The areola, the pigmented ring surrounding the nipple, averages 3 to 6 centimeters across. Its surface has small raised bumps created by sebaceous glands called the glands of Montgomery. During pregnancy, these glands enlarge noticeably. They secrete an oily substance that keeps the areola lubricated, which becomes especially important during breastfeeding. The nipple itself lacks these sebaceous glands, which is why nipple skin tends to be drier.
Blood Supply and Sensation
The breast has a rich blood supply drawn from multiple arteries. The largest contributor is the internal mammary artery, running behind the breastbone, which provides at least 60% of the breast’s blood through branches that perforate the chest wall. Additional blood comes from arteries along the side and back of the chest.

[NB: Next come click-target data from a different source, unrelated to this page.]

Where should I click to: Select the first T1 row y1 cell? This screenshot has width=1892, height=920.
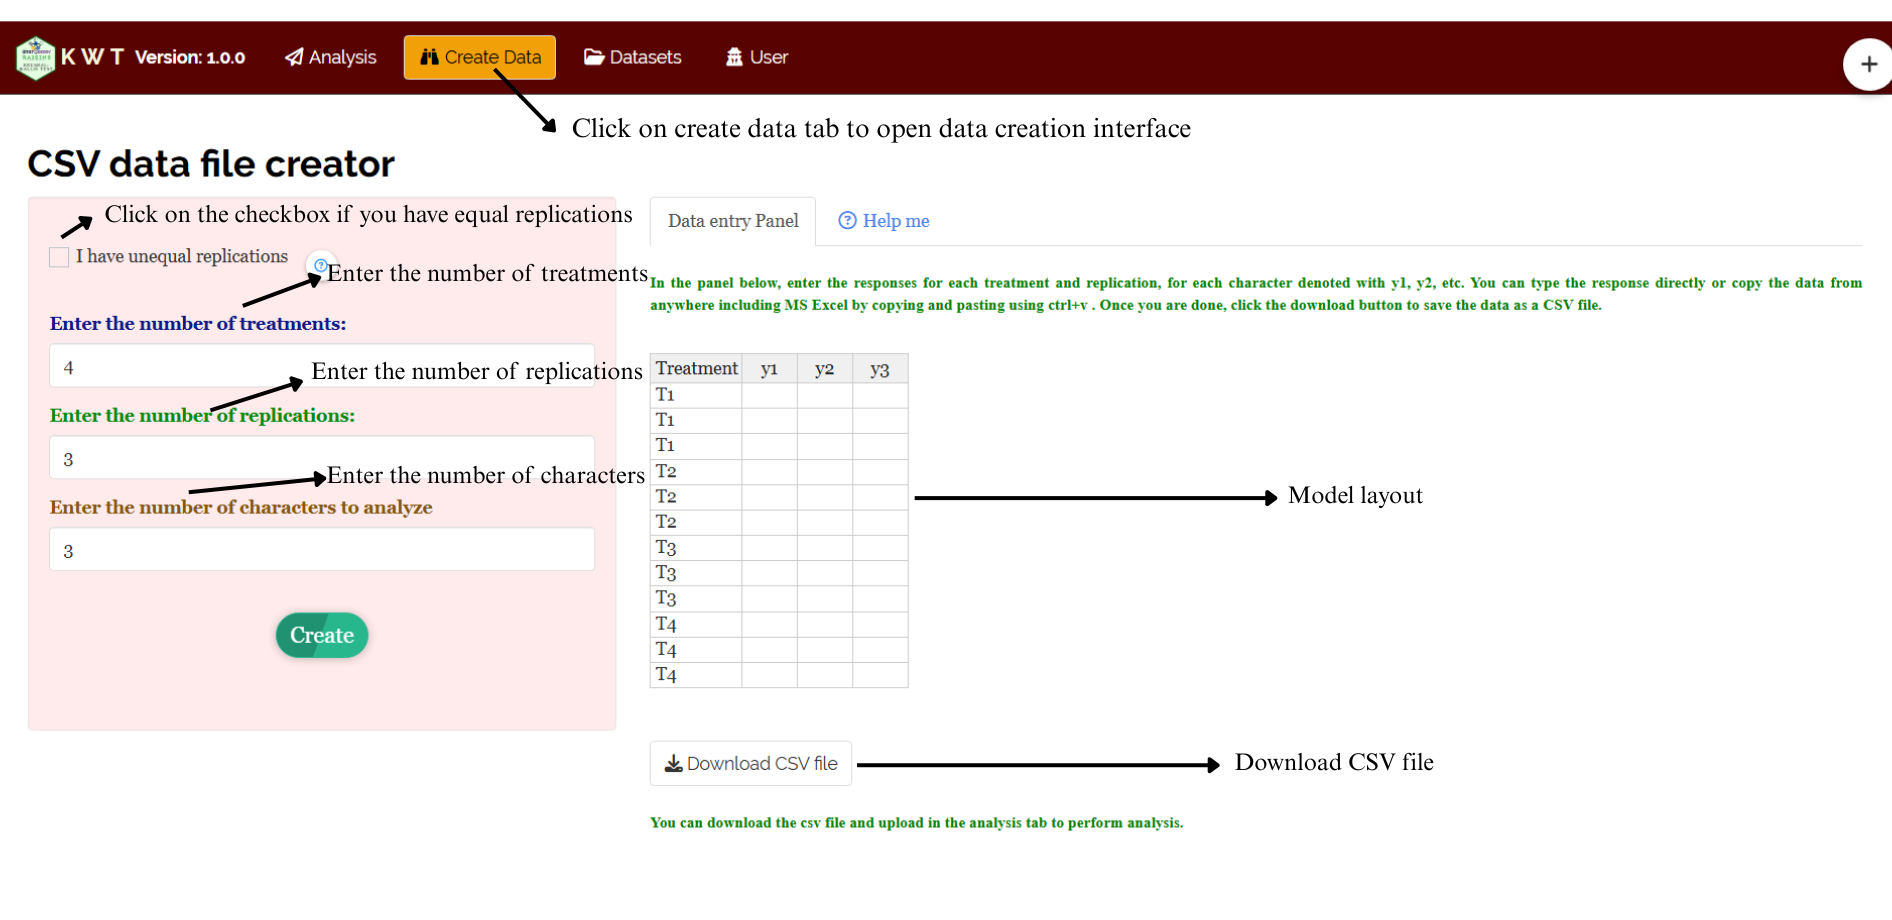click(769, 395)
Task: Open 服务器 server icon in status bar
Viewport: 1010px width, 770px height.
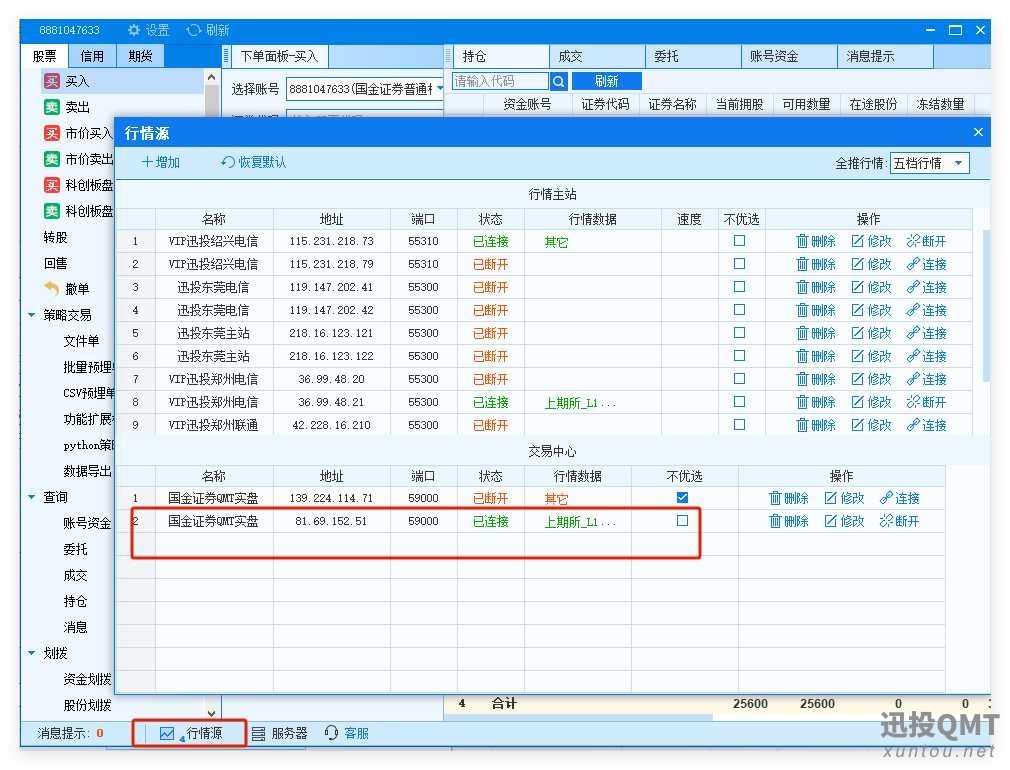Action: click(x=258, y=733)
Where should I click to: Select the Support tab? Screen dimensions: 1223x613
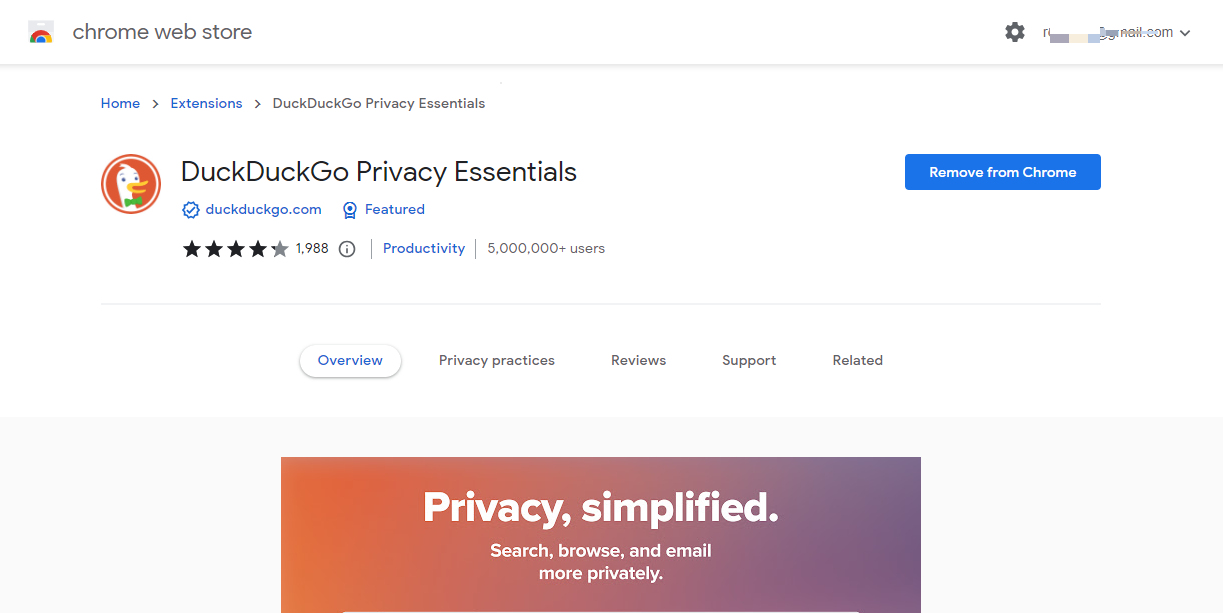[749, 360]
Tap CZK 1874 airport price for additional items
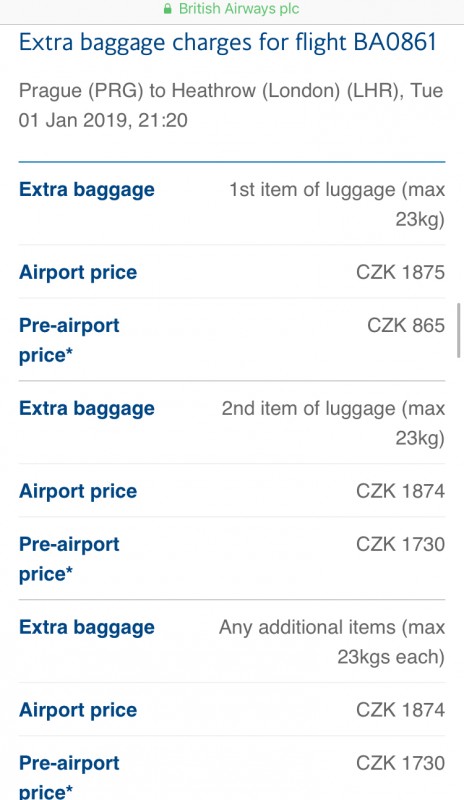Screen dimensions: 464x800 click(400, 710)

Veins mirror this supply in two networks. Superficial veins run just beneath the skin, forming a web around the areola. Deeper veins drain into the chest wall. These superficial veins sometimes become visible through the skin, particularly during pregnancy when blood flow increases.

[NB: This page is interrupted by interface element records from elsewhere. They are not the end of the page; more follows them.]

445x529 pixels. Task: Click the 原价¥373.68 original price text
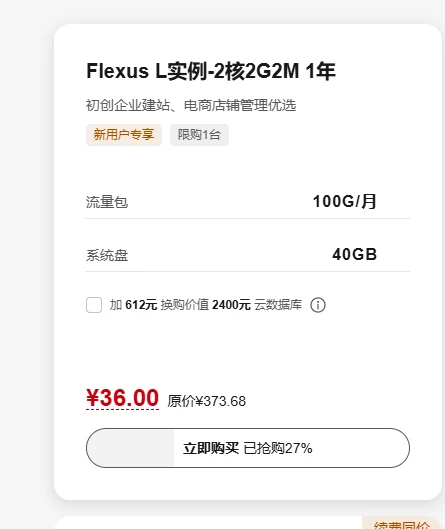(206, 401)
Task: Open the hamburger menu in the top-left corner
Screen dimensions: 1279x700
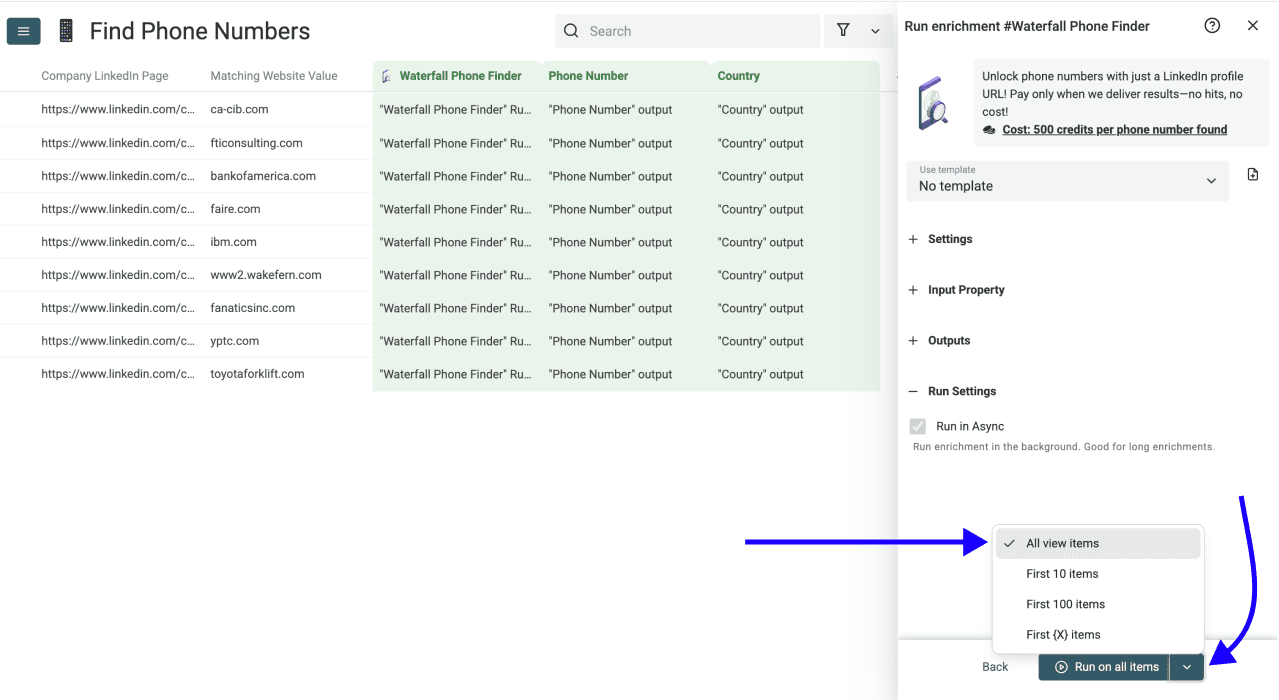Action: click(x=23, y=30)
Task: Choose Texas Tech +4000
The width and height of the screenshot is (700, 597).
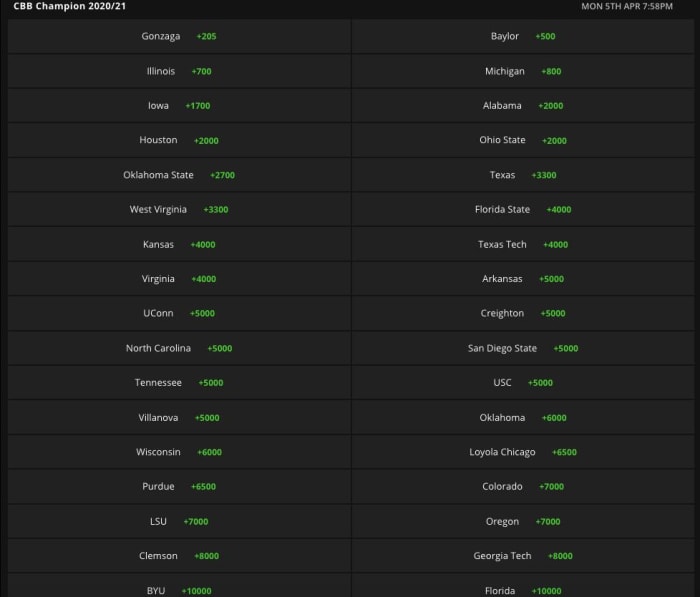Action: pyautogui.click(x=523, y=244)
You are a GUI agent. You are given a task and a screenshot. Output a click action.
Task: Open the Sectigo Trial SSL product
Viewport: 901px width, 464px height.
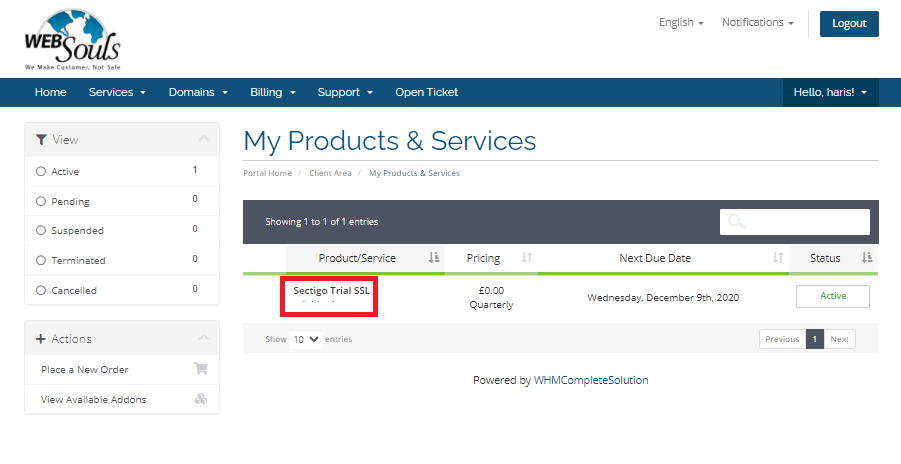tap(331, 291)
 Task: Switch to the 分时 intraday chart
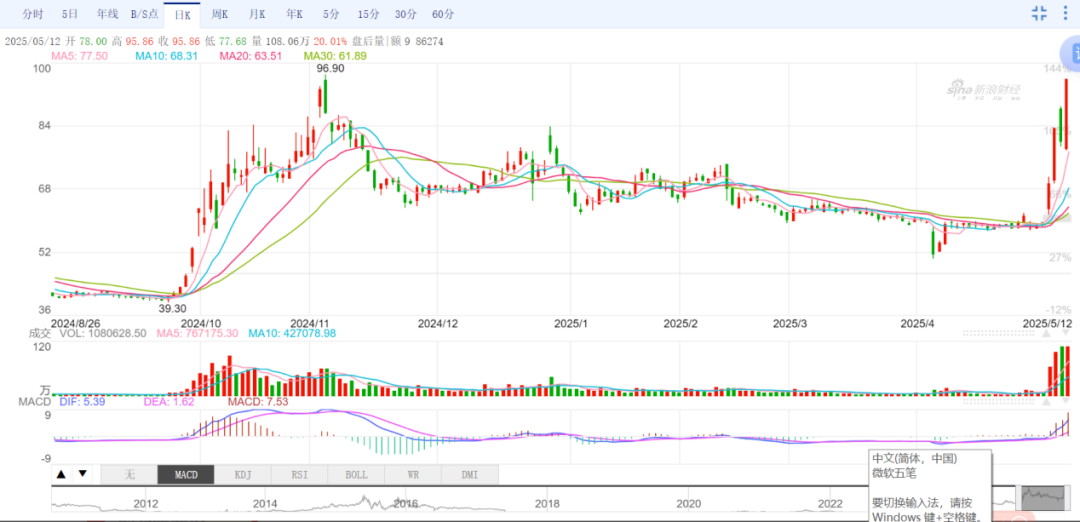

Sensation across the breast comes from branches of the intercostal nerves, the same nerves that run between the ribs. The nipple specifically gets its sensation from a nerve branch at the fourth rib level. This is why certain surgeries near that nerve can affect nipple sensation.
The Lymphatic Network
Woven throughout the breast is a network of lymphatic vessels, thin channels that carry fluid and immune cells away from the tissue. These vessels run through the superficial layer of tissue between the skin and the breast, with some passing through the breast tissue itself.

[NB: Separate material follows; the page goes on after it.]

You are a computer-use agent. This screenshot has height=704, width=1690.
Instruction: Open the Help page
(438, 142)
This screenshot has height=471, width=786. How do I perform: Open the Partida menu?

Nearly all of these lymphatic collectors drain toward lymph nodes in the armpit (axilla), typically converging on one or a few “sentinel” nodes near the edge of the pectoralis minor muscle. In some people, almost the entire breast drains to a single sentinel node. A smaller set of lymphatic vessels follows the internal mammary blood vessels and drains toward nodes behind the breastbone. This drainage pattern is the reason breast cancer often spreads first to the armpit lymph nodes.
How Breast Composition Changes Over Time
Breast tissue is not static. It responds to hormones throughout the menstrual cycle. During the luteal phase (the two weeks before a period), glandular tissue swells with fluid, the tissue layers become more distinct, and the connective tissue around them becomes edematous, or waterlogged. This is what causes the breast tenderness and fullness many people notice before their period.
Over a lifetime, the most significant change is a process called lobular involution. As people age, particularly after menopause, the glandular lobules gradually shrink and are replaced by fat. This is why breasts typically become softer and less dense with age. However, this process doesn’t happen on a predictable schedule. Research from the Mayo Clinic found that 40% of postmenopausal women haven’t completed involution, and these women face a higher risk of breast cancer.
Breast Density Categories
Because the ratio of glandular tissue to fat varies so much between individuals, radiologists classify breast density into four categories when reading mammograms:
- Almost entirely fatty: very little glandular or connective tissue
- Scattered fibroglandular elements: mostly fat with some areas of denser tissue
- Heterogeneously dense: large areas of glandular and connective tissue with some fat
- Extremely dense: very little fat, predominantly glandular and connective tissue
Density matters for two reasons. Dense tissue appears white on a mammogram, the same shade as tumors, making cancers harder to spot. And higher density is independently associated with increased breast cancer risk. Many states now require that mammography reports include a density notification so patients can discuss supplemental screening options with their provider.